Buildings with their foundations ripped away teetering on the verge of collapse. Streets and sidewalks completely washed away. Cars scattered like toys, some stacked atop each other, others submerged in the river.
That was the scene Monday in Maryland's hard-hit Ellicott City two days after a disastrous flood ravaged the picturesque town, sweeping two people to their deaths and causing untold damage to the historic city.
"I have represented Howard County for more than 30 years, I have never seen devastation like this," said Sen. Barbara Mikulski (D-Maryland), adding that she and Gov. Larry Hogan will seek federal help in rebuilding the devastated town on the Patapsco River.
Howard County Executive Allan Kittleman said this was the worst calamity he had seen in 50 years — eclipsing the damage done by Hurricane Agnes in 1972, which caused the river to overflow its banks.

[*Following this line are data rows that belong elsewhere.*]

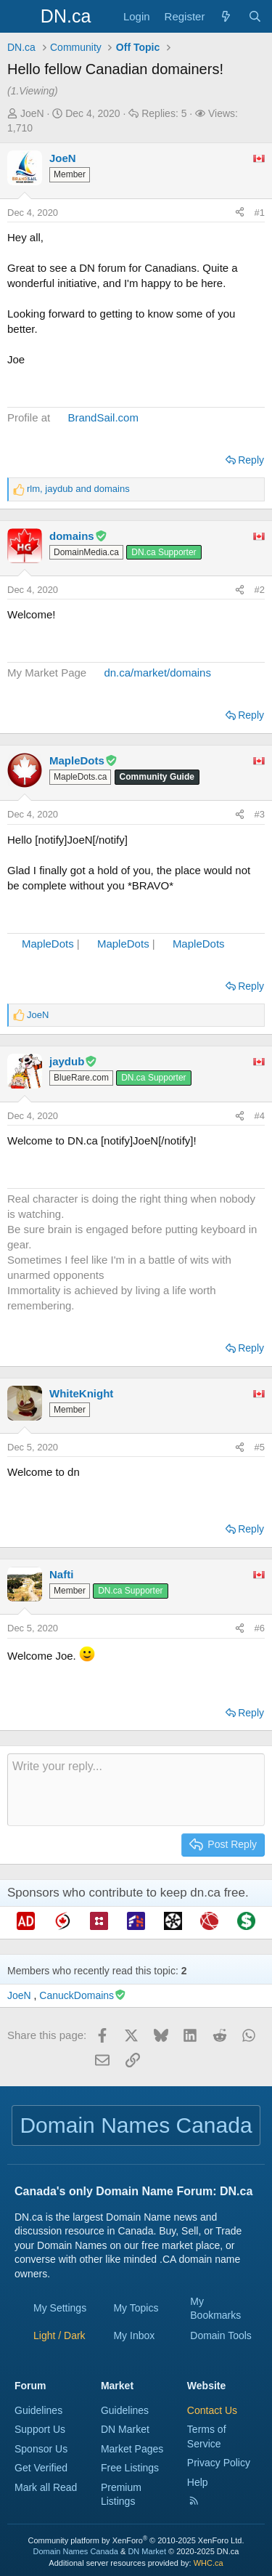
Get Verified (41, 2468)
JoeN (32, 113)
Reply (251, 460)
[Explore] (226, 16)
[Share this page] (240, 213)
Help (197, 2482)
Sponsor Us (41, 2449)
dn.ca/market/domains (157, 672)
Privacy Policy (218, 2462)
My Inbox (133, 2335)
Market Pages (132, 2449)
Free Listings (130, 2468)
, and (78, 488)
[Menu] (20, 16)
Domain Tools (221, 2335)
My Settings (59, 2308)
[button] (59, 2335)
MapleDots (48, 943)
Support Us (40, 2429)
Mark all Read (46, 2487)
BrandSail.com (103, 417)
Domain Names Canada (75, 2551)
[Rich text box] (136, 1789)
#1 (260, 212)
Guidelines (38, 2410)
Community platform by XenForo (136, 2540)
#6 (260, 1628)
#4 (260, 1115)
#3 (260, 814)
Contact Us (212, 2410)
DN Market (125, 2429)
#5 (260, 1447)
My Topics (135, 2308)
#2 (260, 589)
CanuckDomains (82, 1995)
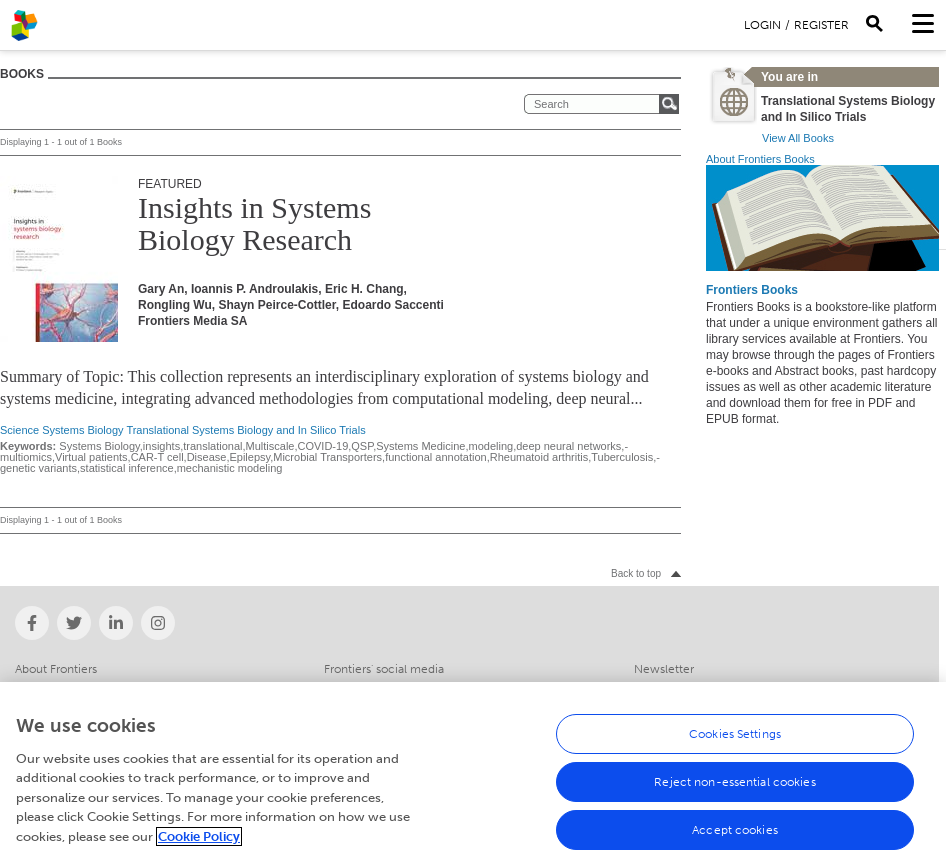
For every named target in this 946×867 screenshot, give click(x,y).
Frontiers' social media (384, 669)
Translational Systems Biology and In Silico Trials (245, 430)
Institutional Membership (82, 688)
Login (762, 25)
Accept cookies (735, 840)
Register (821, 25)
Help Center (667, 688)
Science (19, 430)
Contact (346, 688)
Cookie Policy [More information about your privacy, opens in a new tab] (199, 846)
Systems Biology (82, 430)
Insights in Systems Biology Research (254, 223)
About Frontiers (56, 669)
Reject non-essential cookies (734, 792)
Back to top (636, 573)
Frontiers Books (752, 290)
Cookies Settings (735, 744)
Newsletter (664, 669)
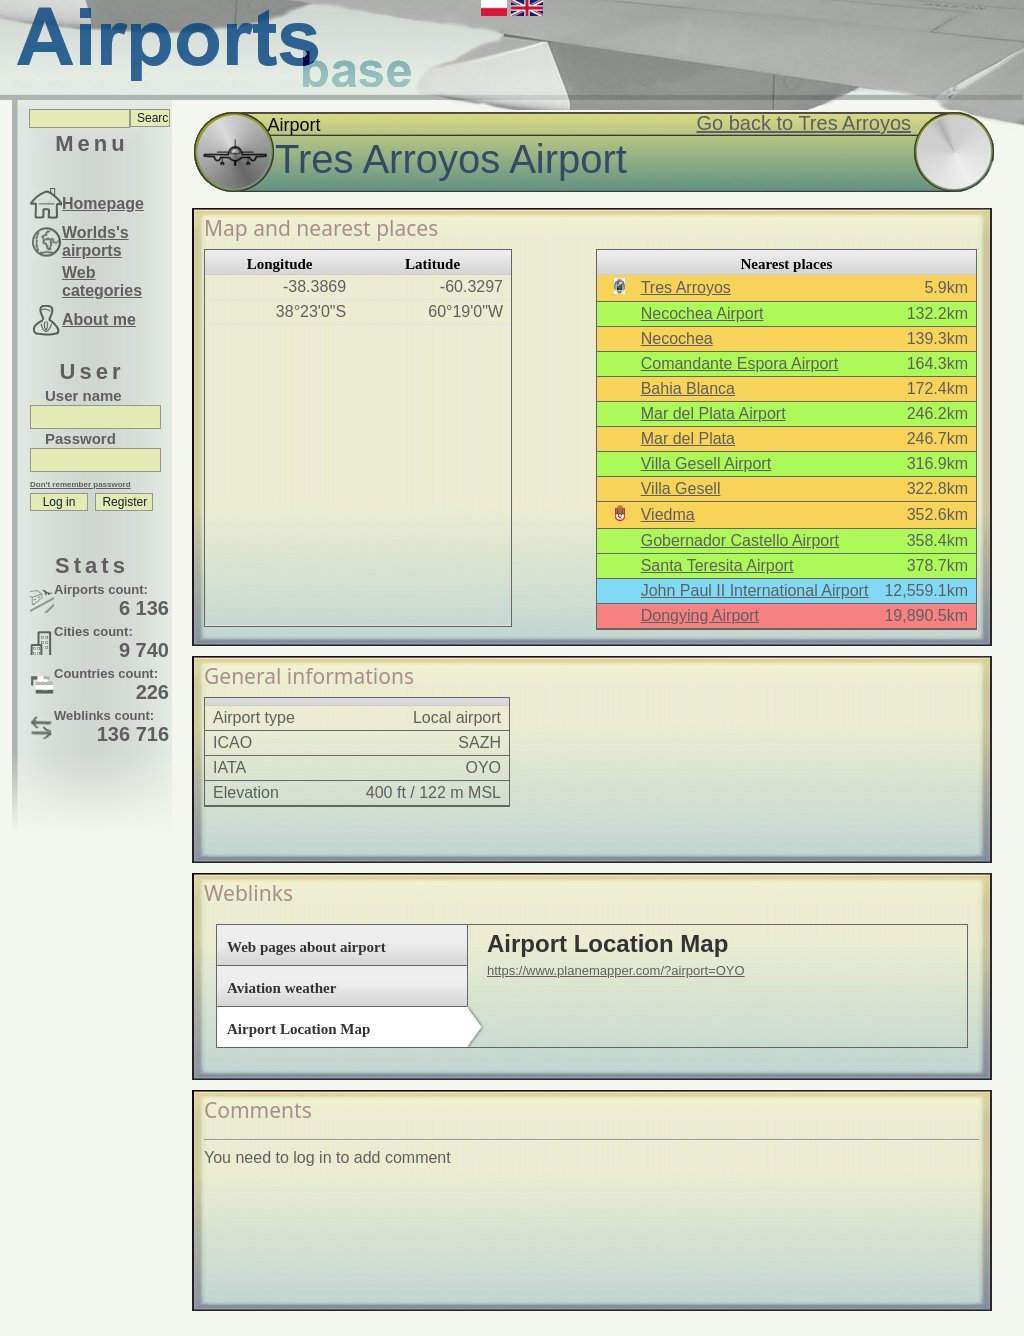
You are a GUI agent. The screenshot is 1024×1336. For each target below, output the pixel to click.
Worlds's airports (95, 241)
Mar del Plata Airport (713, 413)
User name (83, 395)
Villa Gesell (681, 488)
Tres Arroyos (686, 287)
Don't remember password (80, 484)
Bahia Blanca (688, 388)
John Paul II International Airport (755, 590)
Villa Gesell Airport (706, 463)
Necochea (677, 338)
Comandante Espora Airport (739, 363)
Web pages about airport (306, 947)
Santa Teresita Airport (717, 565)
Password (80, 438)
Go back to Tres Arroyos (803, 123)
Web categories (102, 281)
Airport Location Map (298, 1029)
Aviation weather (281, 988)
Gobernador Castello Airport (740, 540)
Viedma (668, 514)
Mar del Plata (688, 438)
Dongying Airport (700, 615)
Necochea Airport (702, 313)
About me (99, 319)
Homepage (103, 203)
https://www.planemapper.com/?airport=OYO (616, 970)
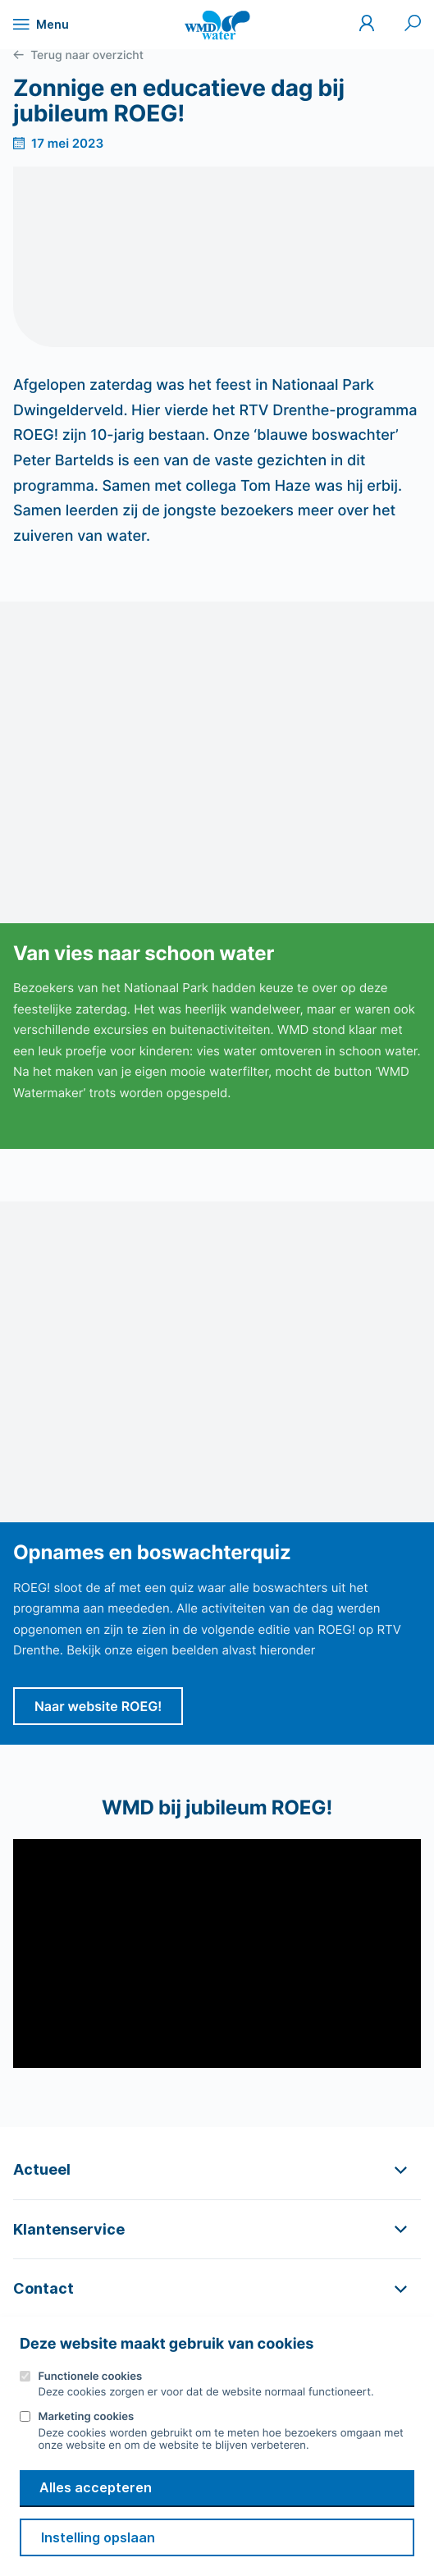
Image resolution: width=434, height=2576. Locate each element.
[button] (217, 2169)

"It looks like the set of a disaster movie," Kittleman said. "Cars everywhere, cars on top of cars, parts of the road are gone, many parts of the sidewalk are gone, storefronts are completely gone."
Some of the worst destruction was on historic Main Street, a sloping artery that was transformed into a white water river at the height of a storm, which dumped almost 6 inches of rain fell in two hours on Saturday night. That's the equivalent of a full month's normal rainfall.
Main Street is now closed until further notice because of gas leaks and downed power lines and devastation. officials said.
"There are no foundations under some buildings," Mikulski said.
The dead were identified as Jessica Watsula, 35, of Lebanon, Pennsylvania, and Joseph Blevins, 38, of Windsor Mill, Maryland. Both were inside vehicles that were engulfed by floodwaters.
So far, more than 180 flooded cars have been towed from the Main Street area to a nearby high school and workers were struggling to remove another 20 or so that had been washed into the river.
The Baltimore Sun reported that a handful of looters have been caught picking through the remains of some damaged businesses. Mikulski, however, focused on the Marylanders who rose to the occasion, like the brave souls who formed a human chain to rescue a woman from a car caught in the floodwaters.
"My breath was taken away," she said.